Wednesday, 14 November 2007
Not my actual birthday but my CRON birthday. I don’t know the exact date I started CRON but I do recall it was mid November 2006, so I have nominated November 15th. So here I am, one year on and I am thinking about what has changed. Well I am lighter than I have been all my adult life, about 90lb. I put on fashionable clothes, look in the mirror and feel horribly pleased with myself. My mood is lighter, too – the CR euphoria effect, even though I don’t fast. Those people who think CRers are miserable are so very wrong! And I haven’t had a cold all year, at least nothing with the usual sniffly congested miserable symptoms, even though my other half has had three, and I used to get every cold he had, only worse. Food tastes so much better, I love to savour its fresh flavours. And I have plenty of energy to buzz about and do all the stuff I need to do. I have not had to give up any food that I enjoy eating.
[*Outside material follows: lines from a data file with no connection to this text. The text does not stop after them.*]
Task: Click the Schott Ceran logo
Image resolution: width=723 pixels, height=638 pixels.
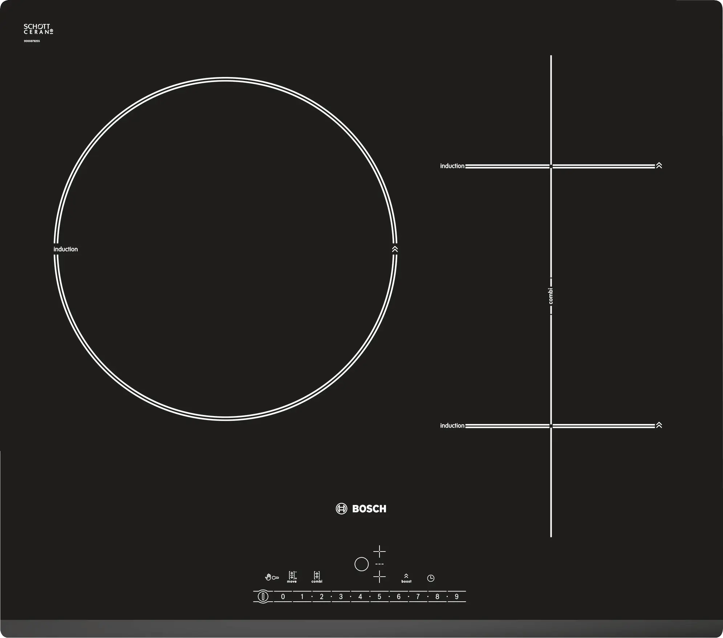Action: pos(38,29)
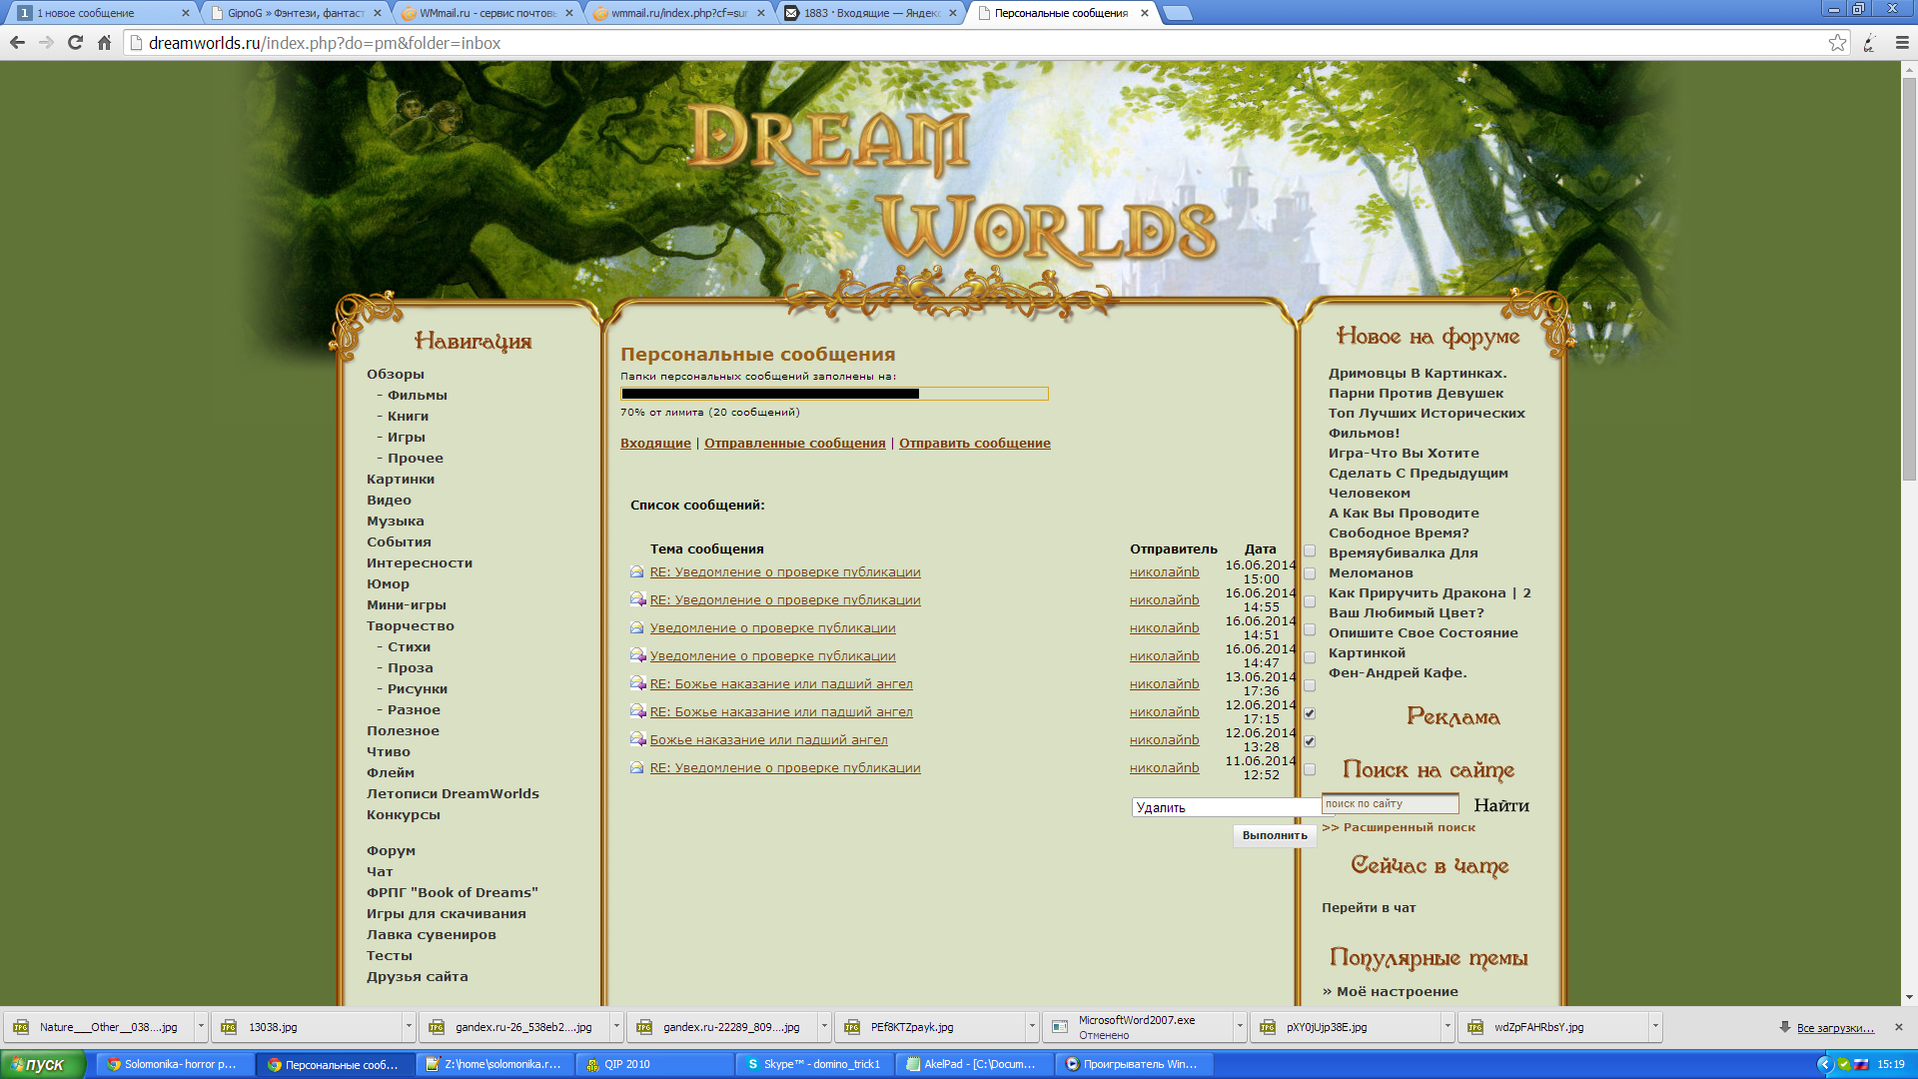Click envelope icon of 13:28 message
The height and width of the screenshot is (1079, 1918).
click(637, 740)
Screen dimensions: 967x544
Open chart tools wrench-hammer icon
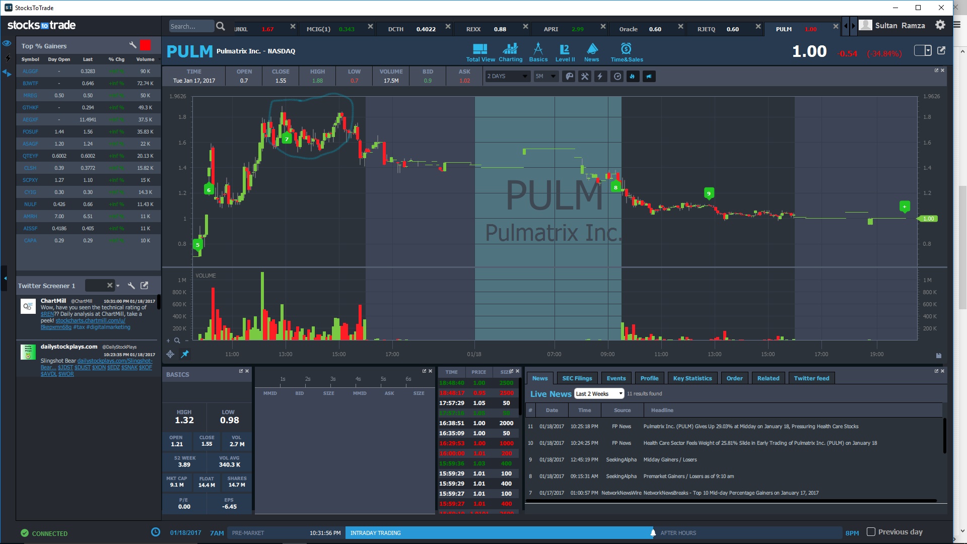coord(584,77)
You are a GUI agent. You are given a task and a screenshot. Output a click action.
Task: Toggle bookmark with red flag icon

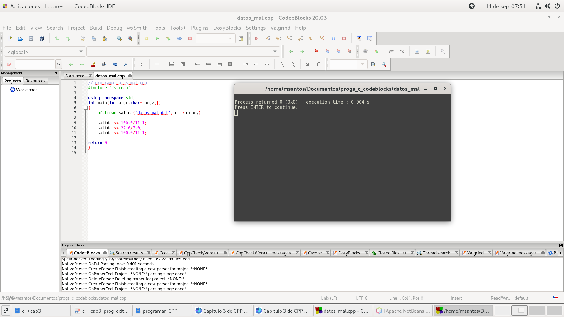316,51
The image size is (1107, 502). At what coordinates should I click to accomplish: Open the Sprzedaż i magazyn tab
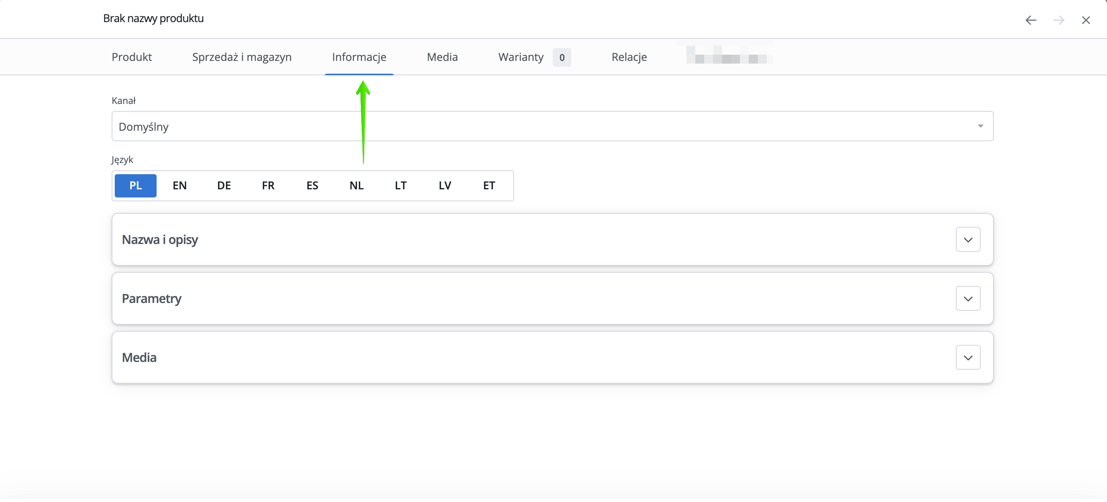tap(242, 57)
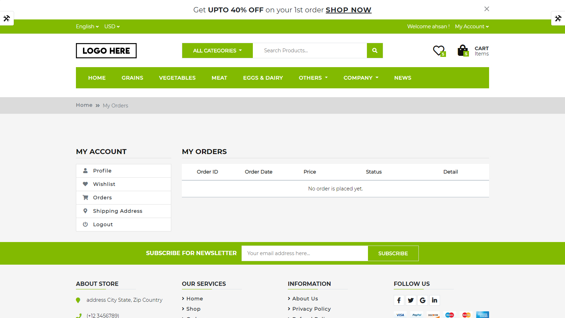Open the English language dropdown
This screenshot has width=565, height=318.
[x=87, y=26]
I have been able to make low-calorie nutritious versions of things I like. Some unhealthy foods I find I no longer want to eat in any case. I can still, with a little ingenuity in choices, eat out regularly. I have had a hiatus hernia for some years, and used to take medication to fight acid reflux. Not any more. And I don’t have to prop myself up on lots of pillows to sleep. Through the CR Society I have made the acquaintance of a great number of intelligent and interesting people, read their comments daily, and look forward to meeting them some day. I have learnt a huge amount about nutrition. Nothing is worse, lots of things are far far better. My only regret is that I didn’t discover CRON earlier.
Thursday, 8 November 2007
I have never had much of a sweet tooth, and a year on CRON makes me even less inclined to eat sweet stuff. But I do like a nice not-too-sweet pudding, especially ice-cream, and I don’t see why with a little kitchen ingenuity it can’t be part of my diet. Some CR-friendly desserts are designed to be as low calorie as possible, but why not shift the emphasis and make the dessert the star of the show? Fresh fruit, natural yogurt, skim milk, egg whites, low fat soft cheeses, good quality cocoa, nuts and seeds, all can be employed to produce dishes full of vitamins, protein and calcium. Start the meal with a big salad or steamed vegetables, then tuck into a fruit and yogurt ice-cream sundae sprinkled with chopped almonds. To the casual onlooker you seem to be scoffing something wildly calorific – only you know it’s health food – and they will wonder how you maintain your trim figure!